The alpine region of Savoie in France has been suffering from over a hundred small earthquakes. Is there a large cosmic body affecting the Earth’s gravitational pull? Or is there a much more scientific reason?
A small region of France has recently suffered 140 earthquakes over a period of 40 days
High up in the Savoie region of France, in the French Alps, the area called Maurienne has been shaken awake by small tremors. The strongest measured 3.8 on the Richter Scale. Residents in the village of Montgellafray told the local radio that everything shook. They have scared local residents, even though none of the quakes has caused any structural damage.
The last deadly quake in France was in 1909
In 1909, the Provençal town of Lambesc, near Aix-en-Provence, was hit by a quake that measured a six on the Richter Scale. It was the largest earthquake ever recorded in mainland France; 46 people were killed and 250 people injured.

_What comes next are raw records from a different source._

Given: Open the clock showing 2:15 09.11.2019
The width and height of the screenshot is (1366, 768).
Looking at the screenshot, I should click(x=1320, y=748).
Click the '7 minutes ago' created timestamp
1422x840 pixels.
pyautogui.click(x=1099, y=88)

No one has a definitive answer to why there have been so many quakes
No one can really say with one hundred percent certainty why the quakes happened in such quick succession, if they are likely to continue, and with what repercussions. The region is a popular skiing area—the town of Francçois Saint Longchamp is a popular resort for families—and there are fears that the quakes might cause more avalanches now and during the upcoming winter ski season.
Conspiracy theorists think the quakes are being caused by Planet X or Nibiru
There is a stellar body known as a Brown Dwarf that conspiracy theorists think is behind the quakes. Called Planet X, Nibiru, Nemesis, and Black Star by its avid watchers (on Planetxnews.com), many of the conspiracists think it is pulling at the earth’s gravitational forces, causing a huge earthquake and volcanic activity worldwide. They believe the devastation will reach fever pitch in November and December 2017. NASA has quashed these rumors.
Seismologists think France might suffer a larger earthquake
The most logical explanation is that France is gearing up for a large earthquake; the southeast of France sits on an active seismic zone. There were a series of earthquakes along the French Riviera in 2014 (one measuring 5.2 on the Richter scale) and some experts believe that the region is likely to suffer from a larger earthquake at some point in the near future.
It is thought that these smaller tremors are more likely the precursor to a larger one. Remy Bossu from the European Mediterranean Seismological Centre (EMSC) in Paris reported to The Local: “We don’t know when a big one will come, but it will and there will be fatalities.”